_TASK TO COMPLETE_. Find every line with the string "pixels" in the material below and copy it.

============================================================

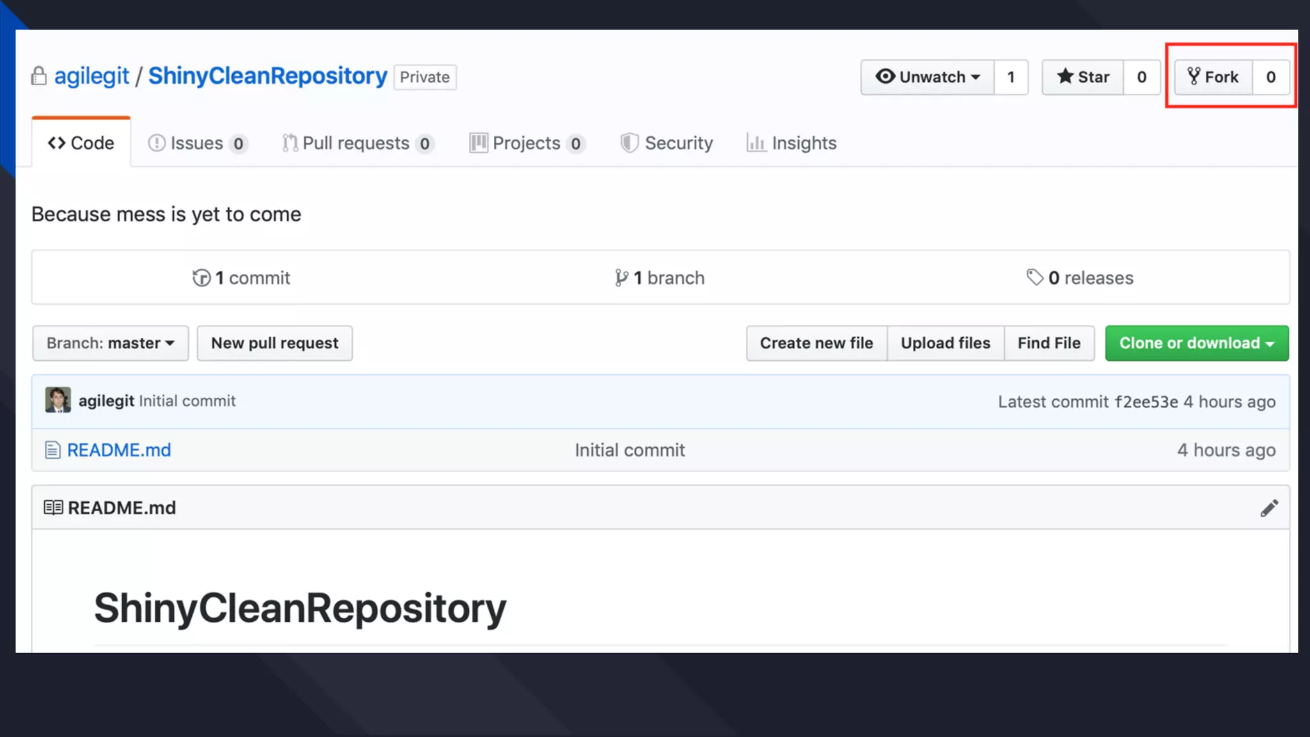
Task: Click the commit history clock icon
Action: click(201, 278)
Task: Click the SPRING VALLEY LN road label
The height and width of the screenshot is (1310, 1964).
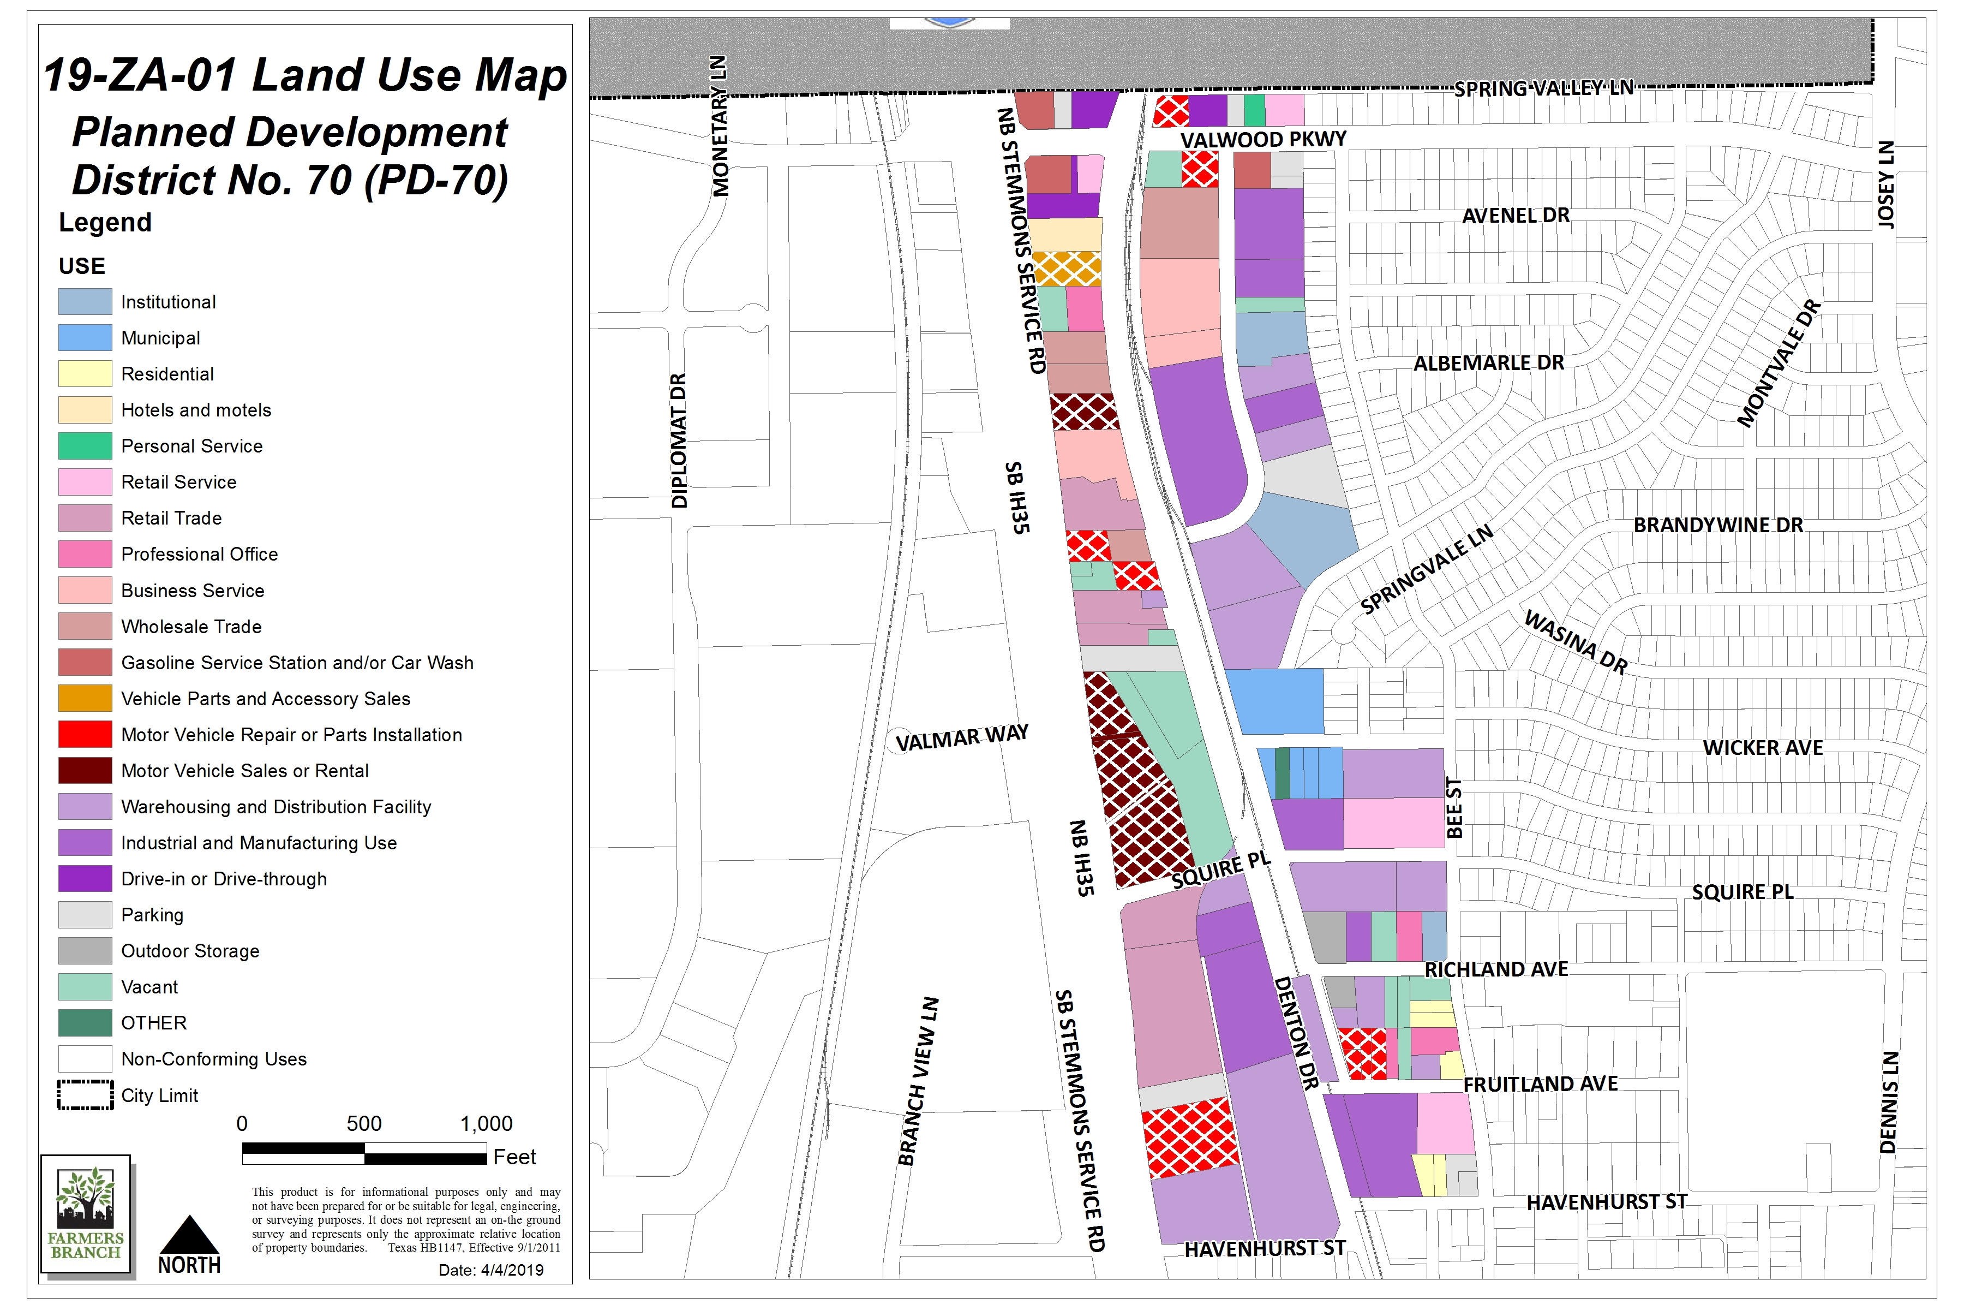Action: pos(1543,89)
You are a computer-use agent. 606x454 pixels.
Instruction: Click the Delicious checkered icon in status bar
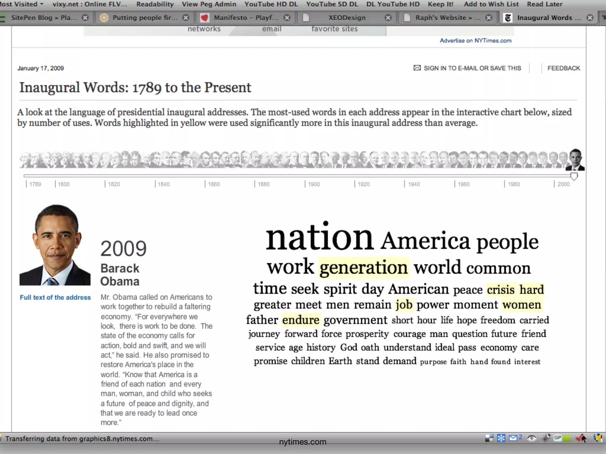point(489,438)
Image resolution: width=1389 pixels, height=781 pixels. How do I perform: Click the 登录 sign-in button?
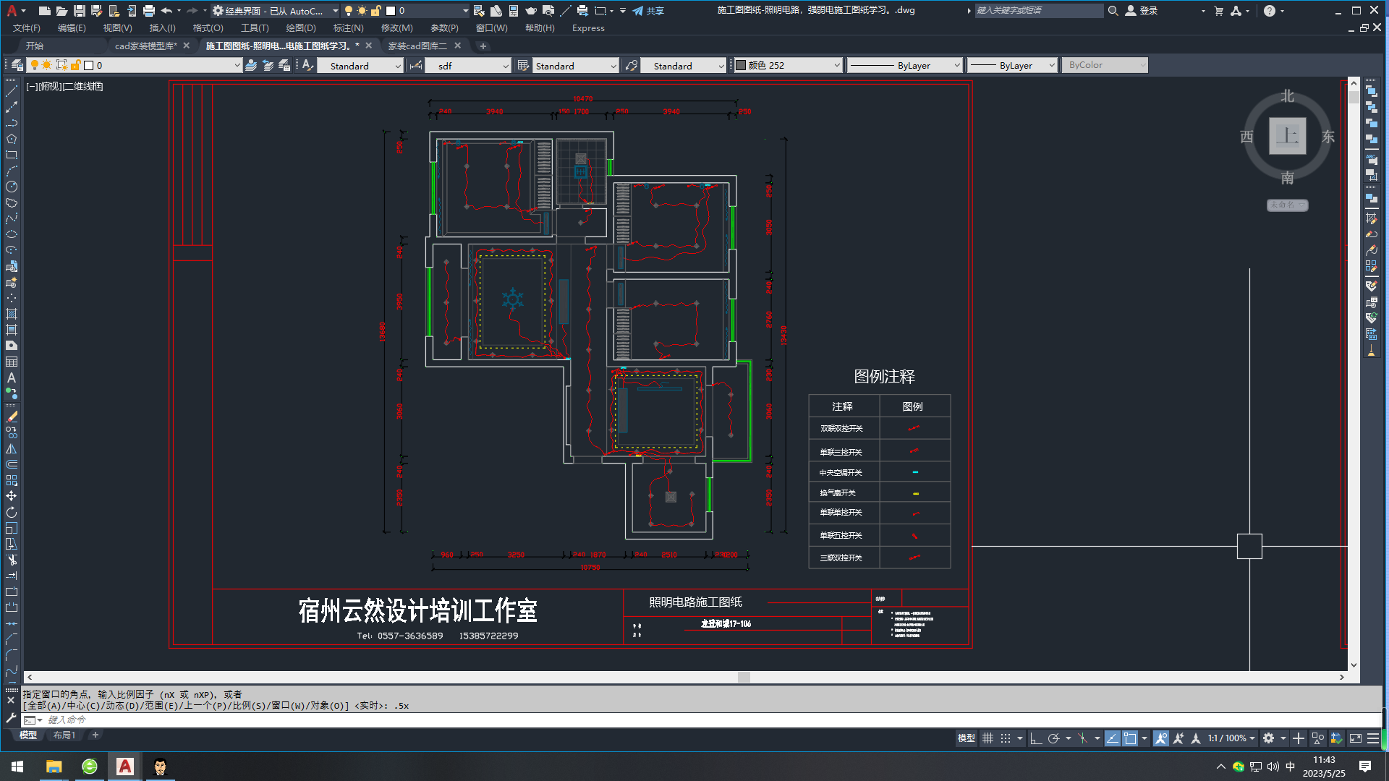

============================================================

_TASK RESULT_.
You are a computer-use agent. 606x454 pixels.
Image resolution: width=1389 pixels, height=781 pixels. How do I perform: Click the 登录 sign-in button?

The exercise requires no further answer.